··· Records provided ···

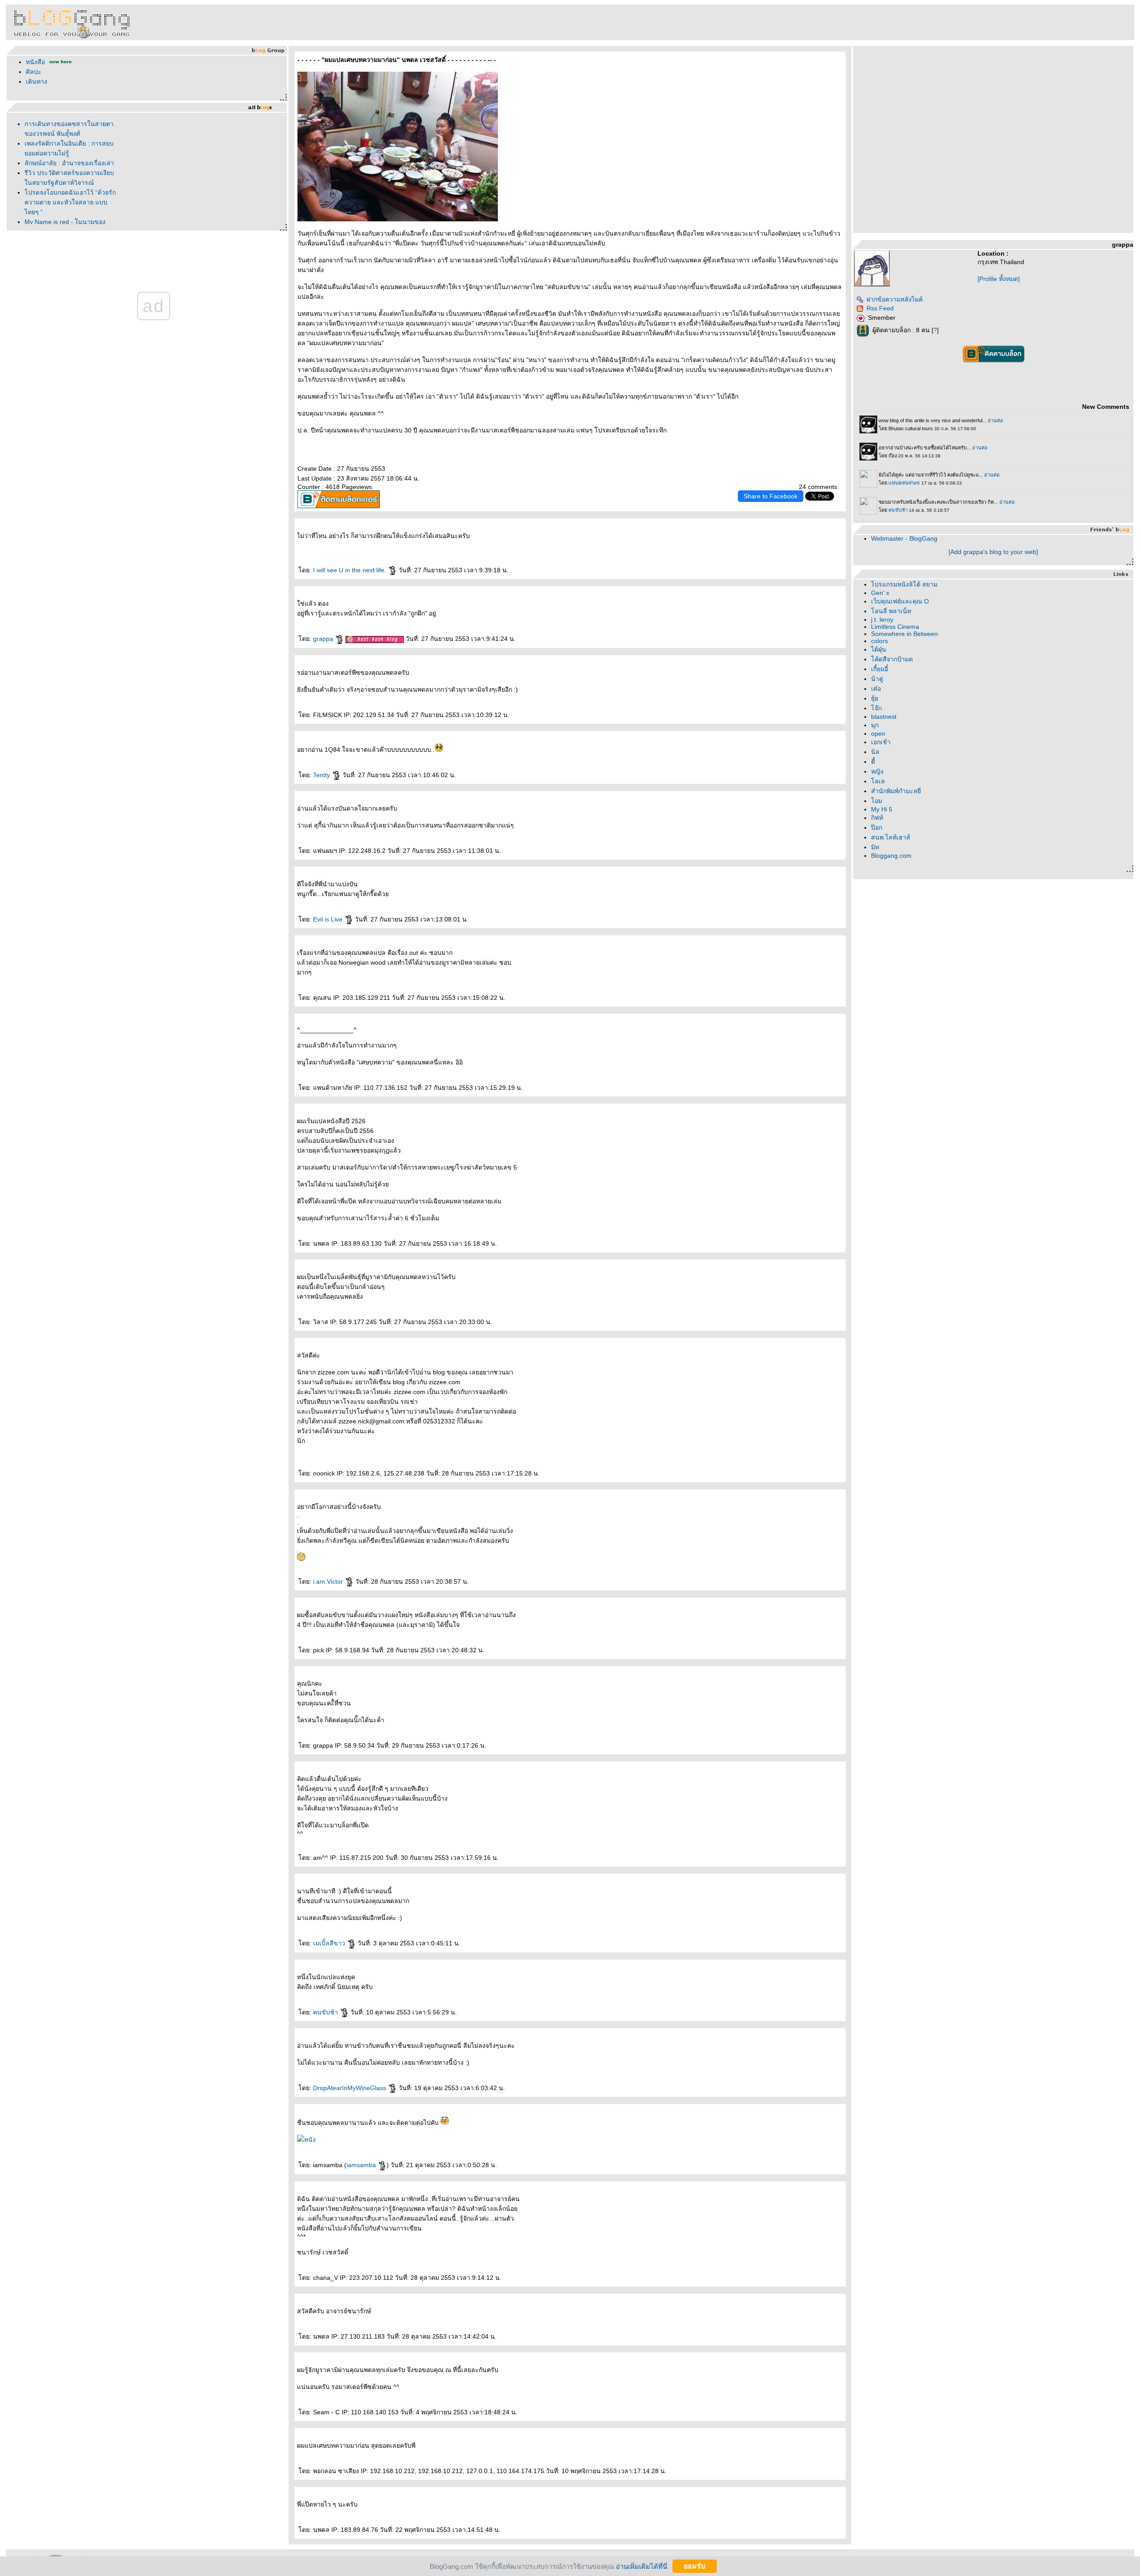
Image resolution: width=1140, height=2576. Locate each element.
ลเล (878, 781)
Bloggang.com (891, 855)
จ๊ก (876, 708)
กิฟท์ (877, 817)
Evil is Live (328, 919)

···

* Exercise:
Could you print all of the entries above exactly as written, minus the pictures?

* Task result:
Image resolution: width=1140, height=2576. Locate each element.
ลเล (878, 781)
Bloggang.com (891, 855)
จ๊ก (876, 708)
กิฟท์ (877, 817)
Evil is Live (328, 919)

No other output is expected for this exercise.